2. Ascertaining the differences between the prior art and the claims at issue.
3. Resolving the level of ordinary skill in the pertinent art.
4. Considering objective evidence present in the application indicating obviousness or nonobviousness.
7. Claim(s) 4 and 5 is/are rejected under 35 U.S.C. 103 as being unpatentable over Yadav et al US 2020/0120144 A1 (hereinafter Yadav) as applied to claim 3 above, and further in view of Singh US 2016/0117466 A1.
As to claim 4, Yadav does not teach engaging a plurality of tools. Yadav does not teach generating, by the plurality of tools, the plurality of risk analysis responses based on the plurality of evidence vectors.
Singh teaches generating, by the plurality of tools, the plurality of risk analysis responses based on the plurality of evidence vectors (i.e. plurality of risk assessment tools) [0102].
Therefore, it would have been obvious before the effective filing date of the claimed invention to a person having ordinary skill in the art to which the claimed invention pertains to have modified Yadav so that the plurality of tools would have generated the plurality of risk analysis responses based on the plurality of evidence vectors.
It would have been obvious before the effective filing date of the claimed invention to a person having ordinary skill in the art to which the claimed invention pertains to have modified Yadav by the teaching of Singh because it helps identify individuals that are likely to engage in adverse behavioral outcomes [0003].

__________

Goal A -
Please list every claim number mentioned in the office action excerpt.
Goal B -
According to the office action excerpt, why would it have been obvious to modify Yadav by the teaching of Singh?
The material that comes next is separate from the office action excerpt.

__________

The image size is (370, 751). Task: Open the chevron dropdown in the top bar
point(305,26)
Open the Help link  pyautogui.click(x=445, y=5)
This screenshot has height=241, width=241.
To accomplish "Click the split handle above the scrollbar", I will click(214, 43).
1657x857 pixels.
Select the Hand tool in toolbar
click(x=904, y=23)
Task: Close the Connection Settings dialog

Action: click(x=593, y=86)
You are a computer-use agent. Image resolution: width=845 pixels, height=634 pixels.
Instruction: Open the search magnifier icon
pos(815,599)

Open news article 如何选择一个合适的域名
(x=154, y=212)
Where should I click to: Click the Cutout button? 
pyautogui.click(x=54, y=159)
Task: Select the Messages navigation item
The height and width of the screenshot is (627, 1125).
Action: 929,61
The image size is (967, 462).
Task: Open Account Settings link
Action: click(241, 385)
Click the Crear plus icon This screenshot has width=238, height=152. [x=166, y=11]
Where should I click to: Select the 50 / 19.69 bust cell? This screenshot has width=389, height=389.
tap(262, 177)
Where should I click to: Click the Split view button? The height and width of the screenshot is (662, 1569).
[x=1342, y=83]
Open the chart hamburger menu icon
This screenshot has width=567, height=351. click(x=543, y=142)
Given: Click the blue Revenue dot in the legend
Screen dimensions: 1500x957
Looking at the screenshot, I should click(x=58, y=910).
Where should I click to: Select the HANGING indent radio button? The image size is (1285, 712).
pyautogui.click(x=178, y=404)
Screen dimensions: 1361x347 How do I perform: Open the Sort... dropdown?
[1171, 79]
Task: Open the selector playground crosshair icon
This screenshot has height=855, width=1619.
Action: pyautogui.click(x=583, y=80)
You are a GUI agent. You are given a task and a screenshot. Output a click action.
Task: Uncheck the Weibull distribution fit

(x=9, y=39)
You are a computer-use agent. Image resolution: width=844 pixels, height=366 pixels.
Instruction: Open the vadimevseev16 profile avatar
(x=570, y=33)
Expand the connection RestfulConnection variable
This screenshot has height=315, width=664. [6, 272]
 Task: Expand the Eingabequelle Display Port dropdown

__________

Result A -
Claim 3, claim 4, claim 5

Result B -
Because it helps identify individuals who are likely to engage in adverse behavioral outcomes.